Avec cette premiere partie, tu as reussi a creer une histoire vraiment "hors norme" dans cet univers a la fois proche et different du notre. Les personnages sont attachants, on les suit en esperant vraiment qu'ils vont s'en sortir. Les evenements, surprises et coups de theatre sont bien amenes, on ne les voit pas venir. Et la, on se demande vraiment ce qui va se passer dans cette deuxieme partie.
La petite nuance que je mettrais, je t'en ai deja parle.
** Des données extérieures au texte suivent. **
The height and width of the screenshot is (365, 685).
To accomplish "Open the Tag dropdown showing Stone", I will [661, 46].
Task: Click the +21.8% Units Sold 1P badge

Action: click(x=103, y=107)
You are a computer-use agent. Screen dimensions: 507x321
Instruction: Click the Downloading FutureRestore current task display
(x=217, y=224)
Meme si c'est moins manifeste dans le dernier tiers de cette partie, les personnages sont tres hostiles les uns vis a vis des autres et j'ai l'impression, en tant que lectrice, que 80% des conversations sont des disputes ou des rebuffades. Je n'ai pas compte :-) mais j'ai le sentiment que c'est cette proportion. C'est quand meme tres eleve, et en tout cas pour moi, j'ai trouve ce climat hostile parfois pesant. Il faut que la lecture de l'histoire reste un plaisir!
Ma suggestion serait que, a l'occasion d'une relecture, tu varies la tonalite de ces dialogues. Meme dans un climat tendu, les personnages peuvent ne pas etre d'accord sans forcement s'insulter ou etre a couteaux tires. A toi de voir!
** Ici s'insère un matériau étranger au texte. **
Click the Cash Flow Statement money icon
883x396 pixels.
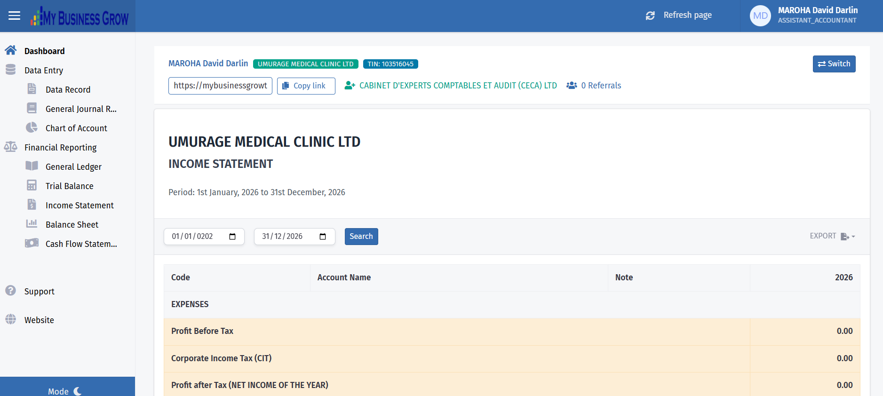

Le moment venu, j'ai hate de decouvrir le debut de cette deuxieme partie.
Je tiens à te remercier d'avoir pris le temps de commenter chacun de mes chapitres. J'étais toujours ravie de les lire. Ils m'ont beaucoup aidé pour l'écriture de mon histoire surtout pour la fin où j'étais plus hésitante. Je suis contente que l'histoire t'ai plu et que tu t'es attachée aux personnages. Maintenant que j'ai le temps, je vais pouvoir retravailler le texte.
En ce qui concerne le ton des dialogues des personnages, tu n'es pas la seule à m'avoir fait remarqué qu'ils sont souvent dans la dispute. Je ne pense pas que je vais changer radicalement le ton, car ce côté assez colérique est un des traits de caractères d'Elena. Je vais tout de fois réfléchir à une manière d'adoucir certains d'entre eux notamment avec Isis au début et à d'autre endroits.
Pour la deuxième partie, j'ai déjà une bonne partie des idées. Il faut juste que je les ordonne avant de me lancer dans l'écriture. Je compte m'y mettre rapidement, mais compte m'accorder quelques semaines avant d'y aller.